WORK TO BE COMPLETED —
Reproduce every one of the entries below word for word.

DATA EXCERPTS —
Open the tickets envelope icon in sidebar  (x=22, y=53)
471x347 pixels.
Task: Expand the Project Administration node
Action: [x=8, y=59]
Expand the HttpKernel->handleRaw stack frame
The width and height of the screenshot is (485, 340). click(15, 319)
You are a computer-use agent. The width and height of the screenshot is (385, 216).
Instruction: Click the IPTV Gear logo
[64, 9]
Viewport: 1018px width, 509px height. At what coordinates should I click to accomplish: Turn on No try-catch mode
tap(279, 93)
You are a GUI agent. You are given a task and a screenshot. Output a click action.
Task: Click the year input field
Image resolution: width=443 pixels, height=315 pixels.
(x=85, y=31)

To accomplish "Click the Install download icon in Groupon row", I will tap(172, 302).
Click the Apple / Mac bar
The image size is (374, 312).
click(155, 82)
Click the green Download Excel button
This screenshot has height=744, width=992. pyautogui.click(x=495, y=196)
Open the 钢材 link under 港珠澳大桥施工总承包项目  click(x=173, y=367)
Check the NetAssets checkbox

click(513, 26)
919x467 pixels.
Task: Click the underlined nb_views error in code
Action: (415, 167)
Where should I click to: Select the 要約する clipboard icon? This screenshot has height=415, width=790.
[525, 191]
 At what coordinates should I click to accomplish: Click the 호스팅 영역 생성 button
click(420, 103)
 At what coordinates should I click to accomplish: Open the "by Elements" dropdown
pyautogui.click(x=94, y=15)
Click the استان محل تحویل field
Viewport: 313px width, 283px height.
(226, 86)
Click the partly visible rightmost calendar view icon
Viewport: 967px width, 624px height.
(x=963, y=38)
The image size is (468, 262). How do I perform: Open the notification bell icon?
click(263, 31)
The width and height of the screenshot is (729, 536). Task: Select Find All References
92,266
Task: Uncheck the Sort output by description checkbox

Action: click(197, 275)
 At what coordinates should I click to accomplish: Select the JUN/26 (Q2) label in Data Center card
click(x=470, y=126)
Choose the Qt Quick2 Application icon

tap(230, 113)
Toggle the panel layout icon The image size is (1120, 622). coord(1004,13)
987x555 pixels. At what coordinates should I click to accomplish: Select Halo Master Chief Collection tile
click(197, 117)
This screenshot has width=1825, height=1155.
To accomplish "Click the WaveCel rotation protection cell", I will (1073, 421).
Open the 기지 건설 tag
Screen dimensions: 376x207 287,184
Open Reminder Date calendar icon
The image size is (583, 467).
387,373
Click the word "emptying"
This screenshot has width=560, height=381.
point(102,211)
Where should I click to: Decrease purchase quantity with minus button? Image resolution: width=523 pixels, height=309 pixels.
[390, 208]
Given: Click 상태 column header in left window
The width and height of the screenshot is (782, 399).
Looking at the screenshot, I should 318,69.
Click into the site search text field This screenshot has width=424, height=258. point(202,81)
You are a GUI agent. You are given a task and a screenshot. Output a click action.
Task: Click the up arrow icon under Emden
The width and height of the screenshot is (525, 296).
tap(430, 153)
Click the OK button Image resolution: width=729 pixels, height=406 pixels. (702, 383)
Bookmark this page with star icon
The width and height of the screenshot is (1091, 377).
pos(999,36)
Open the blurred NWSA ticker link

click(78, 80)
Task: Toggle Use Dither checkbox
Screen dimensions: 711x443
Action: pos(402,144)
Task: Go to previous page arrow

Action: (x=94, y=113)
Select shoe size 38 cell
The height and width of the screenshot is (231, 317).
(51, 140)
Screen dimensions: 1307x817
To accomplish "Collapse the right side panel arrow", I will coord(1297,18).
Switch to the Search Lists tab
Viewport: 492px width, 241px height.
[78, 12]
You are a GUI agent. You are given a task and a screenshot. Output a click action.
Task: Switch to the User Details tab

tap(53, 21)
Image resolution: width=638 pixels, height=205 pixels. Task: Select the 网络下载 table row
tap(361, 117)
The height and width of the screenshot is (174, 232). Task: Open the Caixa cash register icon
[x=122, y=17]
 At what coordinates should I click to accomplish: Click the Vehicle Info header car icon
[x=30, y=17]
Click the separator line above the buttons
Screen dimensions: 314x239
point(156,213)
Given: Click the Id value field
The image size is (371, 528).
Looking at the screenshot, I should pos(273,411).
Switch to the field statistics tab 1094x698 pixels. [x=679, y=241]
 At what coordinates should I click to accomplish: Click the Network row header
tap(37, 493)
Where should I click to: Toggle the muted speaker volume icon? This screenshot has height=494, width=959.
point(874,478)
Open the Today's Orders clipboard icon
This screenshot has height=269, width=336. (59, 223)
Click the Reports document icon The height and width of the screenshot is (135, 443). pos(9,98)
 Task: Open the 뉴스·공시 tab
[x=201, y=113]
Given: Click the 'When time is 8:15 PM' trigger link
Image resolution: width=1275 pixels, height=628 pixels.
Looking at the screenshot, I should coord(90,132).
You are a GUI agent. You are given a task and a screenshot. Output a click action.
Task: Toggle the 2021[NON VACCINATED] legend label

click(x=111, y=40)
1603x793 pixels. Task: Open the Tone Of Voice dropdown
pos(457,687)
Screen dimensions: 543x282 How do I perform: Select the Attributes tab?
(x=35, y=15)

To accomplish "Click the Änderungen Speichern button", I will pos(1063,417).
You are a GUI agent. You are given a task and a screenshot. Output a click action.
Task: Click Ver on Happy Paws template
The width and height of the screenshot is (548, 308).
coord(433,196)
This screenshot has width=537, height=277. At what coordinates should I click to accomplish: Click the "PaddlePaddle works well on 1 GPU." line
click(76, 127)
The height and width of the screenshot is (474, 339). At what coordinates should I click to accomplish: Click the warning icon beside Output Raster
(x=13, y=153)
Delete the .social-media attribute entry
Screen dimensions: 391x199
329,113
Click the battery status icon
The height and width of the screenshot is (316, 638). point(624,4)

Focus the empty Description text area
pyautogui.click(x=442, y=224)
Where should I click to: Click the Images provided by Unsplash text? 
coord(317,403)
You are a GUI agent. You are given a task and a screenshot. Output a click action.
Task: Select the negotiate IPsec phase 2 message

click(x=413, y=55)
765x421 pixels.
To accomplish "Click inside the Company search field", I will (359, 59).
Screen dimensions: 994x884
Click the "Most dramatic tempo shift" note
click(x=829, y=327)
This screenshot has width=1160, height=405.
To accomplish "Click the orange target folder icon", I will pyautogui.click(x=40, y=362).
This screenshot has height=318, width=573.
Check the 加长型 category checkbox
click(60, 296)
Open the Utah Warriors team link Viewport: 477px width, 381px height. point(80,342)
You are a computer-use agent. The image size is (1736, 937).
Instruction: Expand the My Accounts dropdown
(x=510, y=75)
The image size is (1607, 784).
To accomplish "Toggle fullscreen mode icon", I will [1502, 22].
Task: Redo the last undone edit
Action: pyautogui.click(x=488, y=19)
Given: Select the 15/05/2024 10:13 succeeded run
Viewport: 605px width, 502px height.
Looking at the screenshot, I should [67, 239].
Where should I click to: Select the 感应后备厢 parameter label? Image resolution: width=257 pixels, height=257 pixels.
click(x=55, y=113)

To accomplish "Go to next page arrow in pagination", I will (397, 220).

ANSWER TO THIS PROBLEM —
Open the tickets envelope icon in sidebar  (x=22, y=53)
471x347 pixels.
Task: Expand the Project Administration node
Action: [x=8, y=59]
Expand the HttpKernel->handleRaw stack frame
The width and height of the screenshot is (485, 340). click(15, 319)
You are a computer-use agent. The width and height of the screenshot is (385, 216).
Instruction: Click the IPTV Gear logo
[64, 9]
Viewport: 1018px width, 509px height. At what coordinates should I click to accomplish: Turn on No try-catch mode
tap(279, 93)
You are a GUI agent. You are given a task and a screenshot. Output a click action.
Task: Click the year input field
Image resolution: width=443 pixels, height=315 pixels.
(x=85, y=31)

To accomplish "Click the Install download icon in Groupon row", I will tap(172, 302).
Click the Apple / Mac bar
The image size is (374, 312).
click(155, 82)
Click the green Download Excel button
This screenshot has height=744, width=992. pyautogui.click(x=495, y=196)
Open the 钢材 link under 港珠澳大桥施工总承包项目  click(x=173, y=367)
Check the NetAssets checkbox

click(513, 26)
919x467 pixels.
Task: Click the underlined nb_views error in code
Action: (415, 167)
Where should I click to: Select the 要約する clipboard icon? This screenshot has height=415, width=790.
[525, 191]
 At what coordinates should I click to accomplish: Click the 호스팅 영역 생성 button
click(420, 103)
 At what coordinates should I click to accomplish: Open the "by Elements" dropdown
pyautogui.click(x=94, y=15)
Click the استان محل تحویل field
Viewport: 313px width, 283px height.
(226, 86)
Click the partly visible rightmost calendar view icon
Viewport: 967px width, 624px height.
(x=963, y=38)
The image size is (468, 262). How do I perform: Open the notification bell icon?
click(263, 31)
The width and height of the screenshot is (729, 536). Task: Select Find All References
92,266
Task: Uncheck the Sort output by description checkbox

Action: click(197, 275)
 At what coordinates should I click to accomplish: Select the JUN/26 (Q2) label in Data Center card
click(x=470, y=126)
Choose the Qt Quick2 Application icon

tap(230, 113)
Toggle the panel layout icon The image size is (1120, 622). coord(1004,13)
987x555 pixels. At what coordinates should I click to accomplish: Select Halo Master Chief Collection tile
click(197, 117)
This screenshot has width=1825, height=1155.
To accomplish "Click the WaveCel rotation protection cell", I will (1073, 421).
Open the 기지 건설 tag
Screen dimensions: 376x207 287,184
Open Reminder Date calendar icon
The image size is (583, 467).
387,373
Click the word "emptying"
This screenshot has width=560, height=381.
point(102,211)
Where should I click to: Decrease purchase quantity with minus button? Image resolution: width=523 pixels, height=309 pixels.
[390, 208]
Given: Click 상태 column header in left window
The width and height of the screenshot is (782, 399).
Looking at the screenshot, I should 318,69.
Click into the site search text field This screenshot has width=424, height=258. point(202,81)
You are a GUI agent. You are given a task and a screenshot. Output a click action.
Task: Click the up arrow icon under Emden
The width and height of the screenshot is (525, 296).
tap(430, 153)
Click the OK button Image resolution: width=729 pixels, height=406 pixels. (702, 383)
Bookmark this page with star icon
The width and height of the screenshot is (1091, 377).
pos(999,36)
Open the blurred NWSA ticker link

click(78, 80)
Task: Toggle Use Dither checkbox
Screen dimensions: 711x443
Action: pos(402,144)
Task: Go to previous page arrow

Action: (x=94, y=113)
Select shoe size 38 cell
The height and width of the screenshot is (231, 317).
(51, 140)
Screen dimensions: 1307x817
To accomplish "Collapse the right side panel arrow", I will coord(1297,18).
Switch to the Search Lists tab
Viewport: 492px width, 241px height.
[78, 12]
You are a GUI agent. You are given a task and a screenshot. Output a click action.
Task: Switch to the User Details tab

tap(53, 21)
Image resolution: width=638 pixels, height=205 pixels. Task: Select the 网络下载 table row
tap(361, 117)
The height and width of the screenshot is (174, 232). Task: Open the Caixa cash register icon
[x=122, y=17]
 At what coordinates should I click to accomplish: Click the Vehicle Info header car icon
[x=30, y=17]
Click the separator line above the buttons
Screen dimensions: 314x239
point(156,213)
Given: Click the Id value field
The image size is (371, 528).
Looking at the screenshot, I should pos(273,411).
Switch to the field statistics tab 1094x698 pixels. [x=679, y=241]
 At what coordinates should I click to accomplish: Click the Network row header
tap(37, 493)
Where should I click to: Toggle the muted speaker volume icon? This screenshot has height=494, width=959.
point(874,478)
Open the Today's Orders clipboard icon
This screenshot has height=269, width=336. (59, 223)
Click the Reports document icon The height and width of the screenshot is (135, 443). pos(9,98)
 Task: Open the 뉴스·공시 tab
[x=201, y=113]
Given: Click the 'When time is 8:15 PM' trigger link
Image resolution: width=1275 pixels, height=628 pixels.
Looking at the screenshot, I should coord(90,132).
You are a GUI agent. You are given a task and a screenshot. Output a click action.
Task: Toggle the 2021[NON VACCINATED] legend label

click(x=111, y=40)
1603x793 pixels. Task: Open the Tone Of Voice dropdown
pos(457,687)
Screen dimensions: 543x282 How do I perform: Select the Attributes tab?
(x=35, y=15)

To accomplish "Click the Änderungen Speichern button", I will pos(1063,417).
You are a GUI agent. You are given a task and a screenshot. Output a click action.
Task: Click Ver on Happy Paws template
The width and height of the screenshot is (548, 308).
coord(433,196)
This screenshot has width=537, height=277. At what coordinates should I click to accomplish: Click the "PaddlePaddle works well on 1 GPU." line
click(76, 127)
The height and width of the screenshot is (474, 339). At what coordinates should I click to accomplish: Click the warning icon beside Output Raster
(x=13, y=153)
Delete the .social-media attribute entry
Screen dimensions: 391x199
329,113
Click the battery status icon
The height and width of the screenshot is (316, 638). point(624,4)

Focus the empty Description text area
pyautogui.click(x=442, y=224)
Where should I click to: Click the Images provided by Unsplash text? 
coord(317,403)
You are a GUI agent. You are given a task and a screenshot. Output a click action.
Task: Select the negotiate IPsec phase 2 message

click(x=413, y=55)
765x421 pixels.
To accomplish "Click inside the Company search field", I will (359, 59).
Screen dimensions: 994x884
Click the "Most dramatic tempo shift" note
click(x=829, y=327)
This screenshot has width=1160, height=405.
To accomplish "Click the orange target folder icon", I will pyautogui.click(x=40, y=362).
This screenshot has height=318, width=573.
Check the 加长型 category checkbox
click(60, 296)
Open the Utah Warriors team link Viewport: 477px width, 381px height. point(80,342)
You are a computer-use agent. The image size is (1736, 937).
Instruction: Expand the My Accounts dropdown
(x=510, y=75)
The image size is (1607, 784).
To accomplish "Toggle fullscreen mode icon", I will [1502, 22].
Task: Redo the last undone edit
Action: pyautogui.click(x=488, y=19)
Given: Select the 15/05/2024 10:13 succeeded run
Viewport: 605px width, 502px height.
Looking at the screenshot, I should [67, 239].
Where should I click to: Select the 感应后备厢 parameter label? Image resolution: width=257 pixels, height=257 pixels.
click(x=55, y=113)

To accomplish "Go to next page arrow in pagination", I will (397, 220).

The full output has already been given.